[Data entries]
----

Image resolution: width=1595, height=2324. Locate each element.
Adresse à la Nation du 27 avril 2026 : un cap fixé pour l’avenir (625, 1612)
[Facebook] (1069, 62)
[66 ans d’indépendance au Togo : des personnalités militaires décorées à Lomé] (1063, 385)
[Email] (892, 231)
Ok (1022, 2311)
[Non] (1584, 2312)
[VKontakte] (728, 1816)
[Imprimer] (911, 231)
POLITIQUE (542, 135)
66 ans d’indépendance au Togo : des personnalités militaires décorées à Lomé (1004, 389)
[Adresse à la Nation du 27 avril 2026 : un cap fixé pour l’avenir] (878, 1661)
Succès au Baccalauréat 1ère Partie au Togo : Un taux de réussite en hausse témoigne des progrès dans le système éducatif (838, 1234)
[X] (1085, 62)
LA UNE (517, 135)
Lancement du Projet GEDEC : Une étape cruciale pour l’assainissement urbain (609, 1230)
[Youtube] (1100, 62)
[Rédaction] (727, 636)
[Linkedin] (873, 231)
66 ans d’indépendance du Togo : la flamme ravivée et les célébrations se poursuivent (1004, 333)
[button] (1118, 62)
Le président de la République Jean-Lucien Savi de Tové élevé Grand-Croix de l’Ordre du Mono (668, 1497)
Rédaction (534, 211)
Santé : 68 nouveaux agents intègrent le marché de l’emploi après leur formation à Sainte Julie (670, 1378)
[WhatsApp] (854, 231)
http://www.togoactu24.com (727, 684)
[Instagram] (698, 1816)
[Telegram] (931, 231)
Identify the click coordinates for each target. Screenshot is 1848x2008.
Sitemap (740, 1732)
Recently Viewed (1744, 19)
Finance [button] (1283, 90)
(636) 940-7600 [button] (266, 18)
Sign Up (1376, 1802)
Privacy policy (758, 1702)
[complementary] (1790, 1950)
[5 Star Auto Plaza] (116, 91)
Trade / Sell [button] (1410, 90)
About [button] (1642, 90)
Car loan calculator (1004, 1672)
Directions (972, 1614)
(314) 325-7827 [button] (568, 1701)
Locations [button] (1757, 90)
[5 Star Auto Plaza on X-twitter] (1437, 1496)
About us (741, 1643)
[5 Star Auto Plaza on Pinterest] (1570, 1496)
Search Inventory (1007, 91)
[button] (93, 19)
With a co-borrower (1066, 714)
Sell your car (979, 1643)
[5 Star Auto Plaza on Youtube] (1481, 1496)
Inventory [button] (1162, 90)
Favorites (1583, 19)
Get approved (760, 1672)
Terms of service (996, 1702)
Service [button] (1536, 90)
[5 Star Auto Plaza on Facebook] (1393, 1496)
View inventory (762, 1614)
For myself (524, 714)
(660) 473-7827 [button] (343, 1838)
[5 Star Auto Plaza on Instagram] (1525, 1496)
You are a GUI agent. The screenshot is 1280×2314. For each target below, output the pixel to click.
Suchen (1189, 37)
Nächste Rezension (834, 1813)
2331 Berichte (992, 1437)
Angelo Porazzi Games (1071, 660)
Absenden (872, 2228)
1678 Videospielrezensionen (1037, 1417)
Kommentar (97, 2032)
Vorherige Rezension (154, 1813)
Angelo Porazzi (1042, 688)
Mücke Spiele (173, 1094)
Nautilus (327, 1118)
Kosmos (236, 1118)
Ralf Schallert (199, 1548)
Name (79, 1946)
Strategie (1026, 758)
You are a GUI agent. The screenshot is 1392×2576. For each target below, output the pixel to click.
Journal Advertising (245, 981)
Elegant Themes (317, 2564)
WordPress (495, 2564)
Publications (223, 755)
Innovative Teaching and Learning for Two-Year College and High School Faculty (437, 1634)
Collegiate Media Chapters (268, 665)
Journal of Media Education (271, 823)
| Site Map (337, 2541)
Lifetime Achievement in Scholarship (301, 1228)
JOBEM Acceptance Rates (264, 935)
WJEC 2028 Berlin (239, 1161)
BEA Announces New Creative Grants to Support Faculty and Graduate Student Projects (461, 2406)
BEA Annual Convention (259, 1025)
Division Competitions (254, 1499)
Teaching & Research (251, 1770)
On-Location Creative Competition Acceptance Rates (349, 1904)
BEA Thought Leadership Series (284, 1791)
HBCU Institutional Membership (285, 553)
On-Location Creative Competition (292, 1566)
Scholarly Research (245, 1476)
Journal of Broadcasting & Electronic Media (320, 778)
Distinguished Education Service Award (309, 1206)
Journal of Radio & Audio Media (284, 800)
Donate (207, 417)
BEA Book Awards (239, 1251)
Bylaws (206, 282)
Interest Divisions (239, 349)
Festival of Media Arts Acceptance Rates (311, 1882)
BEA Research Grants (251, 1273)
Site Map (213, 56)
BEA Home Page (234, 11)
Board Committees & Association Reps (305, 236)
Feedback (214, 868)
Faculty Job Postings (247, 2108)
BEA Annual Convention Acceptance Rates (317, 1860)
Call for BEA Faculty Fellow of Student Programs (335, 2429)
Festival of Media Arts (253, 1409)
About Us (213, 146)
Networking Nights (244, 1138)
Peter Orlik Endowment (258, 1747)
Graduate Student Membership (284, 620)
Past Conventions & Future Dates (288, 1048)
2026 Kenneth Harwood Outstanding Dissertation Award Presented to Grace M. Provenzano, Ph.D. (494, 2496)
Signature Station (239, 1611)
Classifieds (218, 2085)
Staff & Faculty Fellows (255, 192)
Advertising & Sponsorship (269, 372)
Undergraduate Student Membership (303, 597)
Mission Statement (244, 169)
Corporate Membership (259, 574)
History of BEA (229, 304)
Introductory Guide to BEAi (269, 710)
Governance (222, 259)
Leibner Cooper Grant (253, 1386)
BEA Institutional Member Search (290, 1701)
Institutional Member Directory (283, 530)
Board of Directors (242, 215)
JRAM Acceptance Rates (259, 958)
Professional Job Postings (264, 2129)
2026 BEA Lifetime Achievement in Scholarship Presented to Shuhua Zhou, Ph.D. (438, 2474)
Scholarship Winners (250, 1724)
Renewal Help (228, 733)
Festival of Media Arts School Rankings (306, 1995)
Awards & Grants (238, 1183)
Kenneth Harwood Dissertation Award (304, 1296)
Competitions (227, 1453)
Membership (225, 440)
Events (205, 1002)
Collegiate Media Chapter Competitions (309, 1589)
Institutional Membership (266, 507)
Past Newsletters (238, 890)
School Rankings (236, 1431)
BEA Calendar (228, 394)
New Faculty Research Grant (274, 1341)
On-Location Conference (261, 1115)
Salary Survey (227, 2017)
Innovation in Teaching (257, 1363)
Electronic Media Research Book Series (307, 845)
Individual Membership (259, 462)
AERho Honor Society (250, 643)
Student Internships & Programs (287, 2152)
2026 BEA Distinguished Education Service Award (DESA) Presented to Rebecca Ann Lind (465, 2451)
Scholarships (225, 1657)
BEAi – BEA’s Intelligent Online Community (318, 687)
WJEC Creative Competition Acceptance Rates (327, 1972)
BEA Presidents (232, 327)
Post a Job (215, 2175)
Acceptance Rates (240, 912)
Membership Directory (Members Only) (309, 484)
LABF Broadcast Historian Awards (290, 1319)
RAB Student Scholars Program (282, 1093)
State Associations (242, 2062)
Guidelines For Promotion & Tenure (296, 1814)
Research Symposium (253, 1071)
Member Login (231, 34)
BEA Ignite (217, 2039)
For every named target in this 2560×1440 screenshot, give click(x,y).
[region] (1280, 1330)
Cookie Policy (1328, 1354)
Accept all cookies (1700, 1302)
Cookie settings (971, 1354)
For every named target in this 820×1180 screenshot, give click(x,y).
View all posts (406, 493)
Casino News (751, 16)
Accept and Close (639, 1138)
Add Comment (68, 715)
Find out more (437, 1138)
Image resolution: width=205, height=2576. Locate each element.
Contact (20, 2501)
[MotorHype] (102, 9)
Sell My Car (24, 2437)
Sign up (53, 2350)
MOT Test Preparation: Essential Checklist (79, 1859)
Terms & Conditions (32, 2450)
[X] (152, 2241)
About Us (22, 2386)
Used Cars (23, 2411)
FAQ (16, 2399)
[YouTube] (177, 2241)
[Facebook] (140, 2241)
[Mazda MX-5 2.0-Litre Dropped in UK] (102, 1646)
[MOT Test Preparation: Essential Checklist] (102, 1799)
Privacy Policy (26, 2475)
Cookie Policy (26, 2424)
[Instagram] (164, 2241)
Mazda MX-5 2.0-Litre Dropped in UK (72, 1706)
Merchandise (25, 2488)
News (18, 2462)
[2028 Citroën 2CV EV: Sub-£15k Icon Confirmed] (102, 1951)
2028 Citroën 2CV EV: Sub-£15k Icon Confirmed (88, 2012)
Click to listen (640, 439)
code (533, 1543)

----

* [TASK TO CARRY OUT] Starting with the line with "Le président de" above and going on through the line with "[5 Star Auto Plaza] (116, 91)", transcribe every line exactly, both ends included, and add nothing.

* [WRITTEN ANSWER]
Le président de la République Jean-Lucien Savi de Tové élevé Grand-Croix de l’Ordre du Mono (668, 1497)
Rédaction (534, 211)
Santé : 68 nouveaux agents intègrent le marché de l’emploi après leur formation à Sainte Julie (670, 1378)
[WhatsApp] (854, 231)
http://www.togoactu24.com (727, 684)
[Instagram] (698, 1816)
[Telegram] (931, 231)
Identify the click coordinates for each target. Screenshot is 1848x2008.
Sitemap (740, 1732)
Recently Viewed (1744, 19)
Finance [button] (1283, 90)
(636) 940-7600 [button] (266, 18)
Sign Up (1376, 1802)
Privacy policy (758, 1702)
[complementary] (1790, 1950)
[5 Star Auto Plaza] (116, 91)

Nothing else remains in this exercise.